## TASK REQUIREMENTS
[1] Translate this sentence from the passage on high-throughput 3D profiling techniques into Spanish: "Recent high-resolution microscopy and conformation capture-based techniques have revealed that chromatin has a complicated structure, varying across different organisms and cell types."
[2] According to the passage on high-throughput 3D profiling techniques, which methods are the major genomic technologies widely used for determining chromatin structure and interaction?
[3] From the passage on high-throughput 3D profiling techniques, extract the text between "Deciphering the mechanisms" and "and cell types.", inclusive.

## PASSAGE
= = = = =
2.2. High-Throughput Profiling 3D Techniques

Deciphering the mechanisms controlling chromosome folding and interpreting their roles in gene regulation become the focus in the current epigenetic study. Recent high-resolution microscopy and conformation capture-based techniques have revealed that chromatin has a complicated structure, varying across different organisms and cell types.
Until now, sophisticated profiling platforms in mapping chromatin contacts generate high-throughput sequencing data with deep insights into the 3D formation of chromatin interactions, and into their roles in the chromatin organization and cellular function [3,10,27]. The Chromosome Conformation Capture (3C)-based methods are major genomic technologies widely used for determining chromatin structure and interaction (Figure 1). Typically, after chromatin fragmentation being digested by restriction enzyme, being chemically cross-linked, digested, end-repaired, and proximity-ligated with a biotinylated bridge adaptor, and the resulting ligations are further sheared, affinity-purified by streptavidin bead immobilization, and subjected to traditional PCR amplification-based ligation capture or next-generation library preparation for paired-end sequencing [28]. Ligated products, which are considered as putative chromatin contacts, are further subjected to the quantitative analysis for determining their genomic distances and locations with different resolution levels.
= = = = =
## GIVEN INFORMATION
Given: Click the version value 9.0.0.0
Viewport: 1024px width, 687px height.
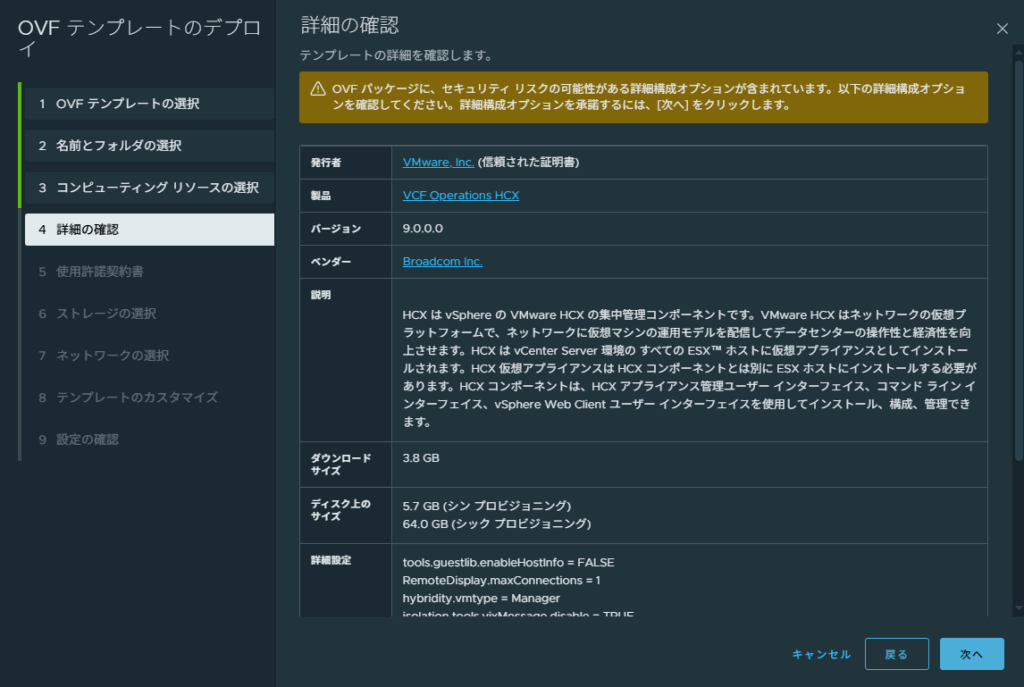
= = = = =
## SOLUTIONS TO THE EXERCISE
[1] Las técnicas recientes de microscopía de alta resolución y las basadas en la captura de conformación han revelado que la cromatina tiene una estructura compleja, que varía entre distintos organismos y tipos celulares.

[2] The Chromosome Conformation Capture (3C)-based methods.

[3]
Deciphering the mechanisms controlling chromosome folding and interpreting their roles in gene regulation become the focus in the current epigenetic study. Recent high-resolution microscopy and conformation capture-based techniques have revealed that chromatin has a complicated structure, varying across different organisms and cell types.